DATA PROVIDED:
-=-=-=-=-

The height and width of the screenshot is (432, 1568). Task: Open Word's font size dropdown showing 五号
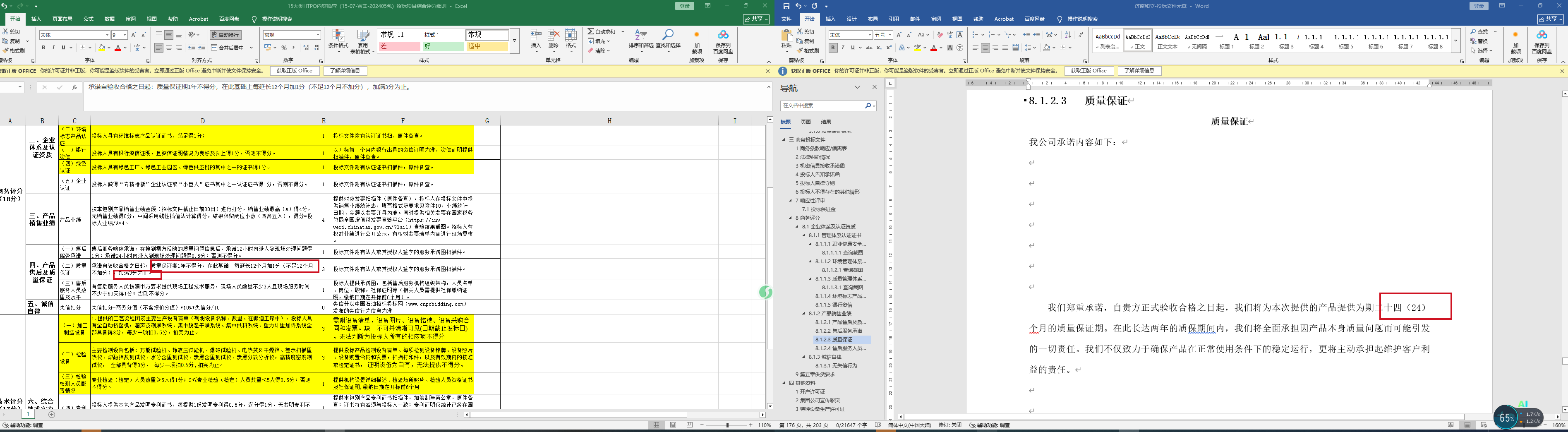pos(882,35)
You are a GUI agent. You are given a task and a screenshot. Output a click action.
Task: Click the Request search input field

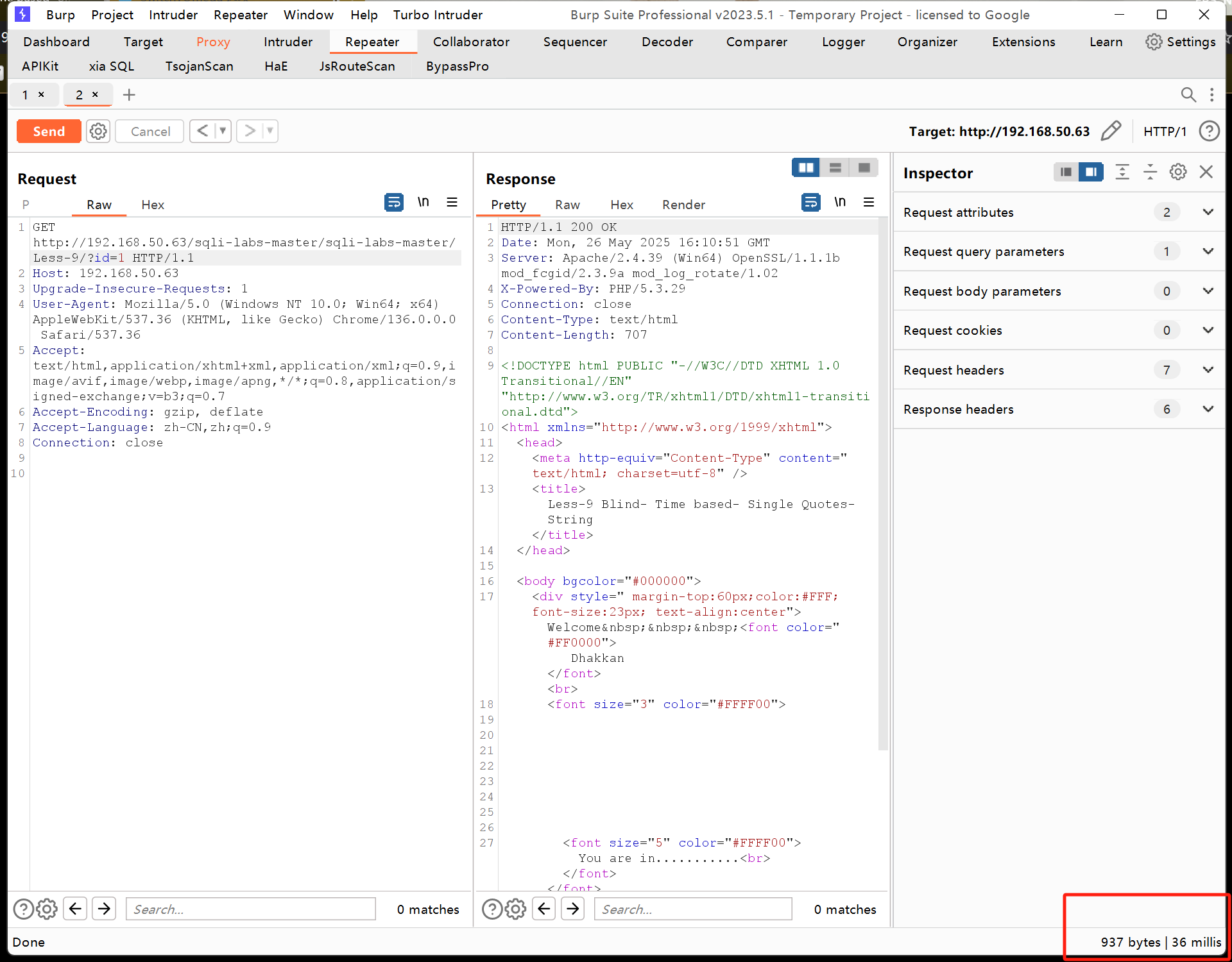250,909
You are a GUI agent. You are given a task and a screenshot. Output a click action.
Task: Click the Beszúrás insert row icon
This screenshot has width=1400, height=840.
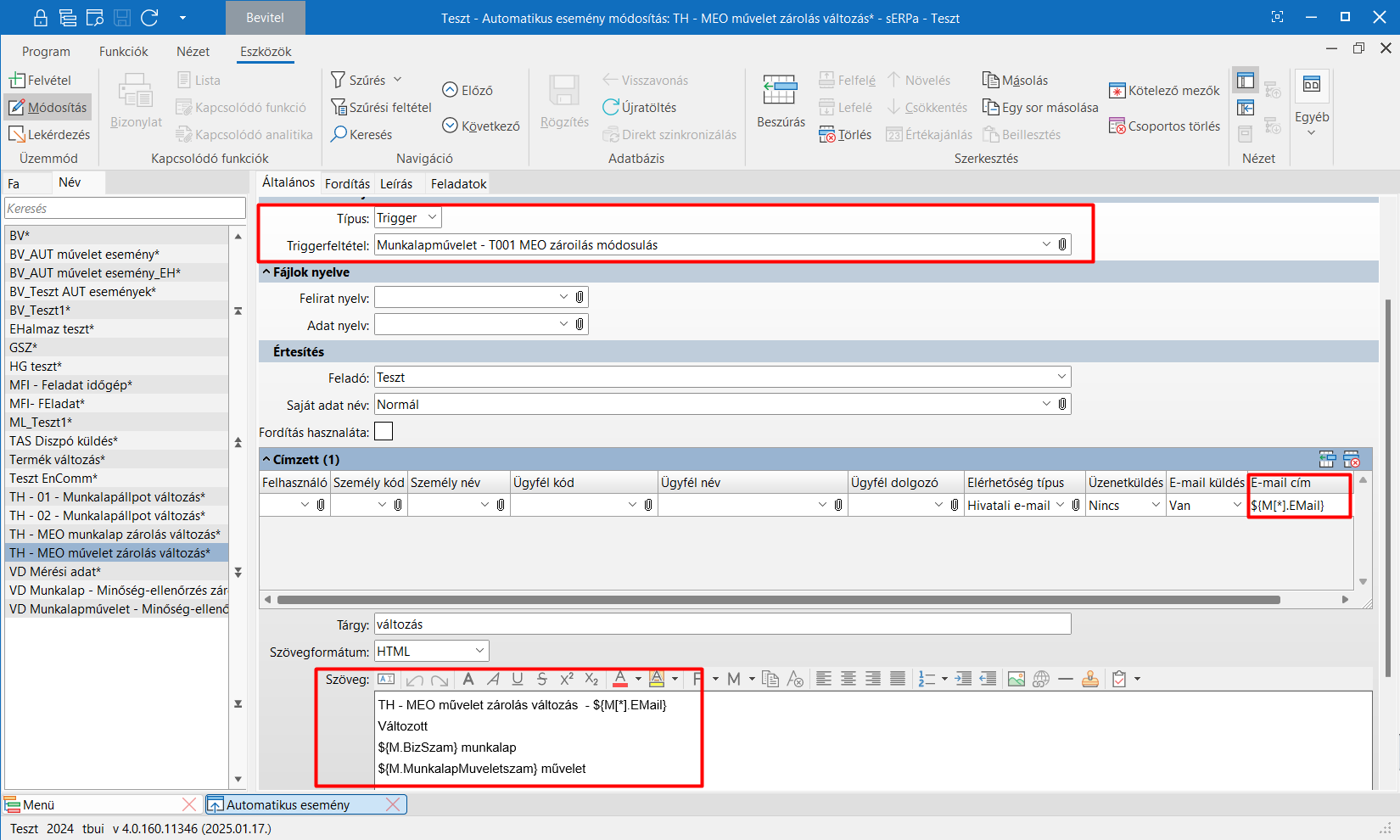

-=-=-=-=-

SHORT TASK:
Convert every line of the records above into a Markdown table with the columns "Row" and "Line", numbering the rows and leaving out blank lines. Leave the pictures out of the answer.

SOLUTION TO THIS TASK:
| Row | Line |
|---|---|
| 1 | The height and width of the screenshot is (432, 1568). Task: Open Word's font size dropdown showing 五号 |
| 2 | pos(882,35) |
| 3 | You are a GUI agent. You are given a task and a screenshot. Output a click action. |
| 4 | Task: Click the Request search input field |
| 5 | 250,909 |
| 6 | You are a GUI agent. You are given a task and a screenshot. Output a click action. |
| 7 | Task: Click the Beszúrás insert row icon |
| 8 | This screenshot has width=1400, height=840. |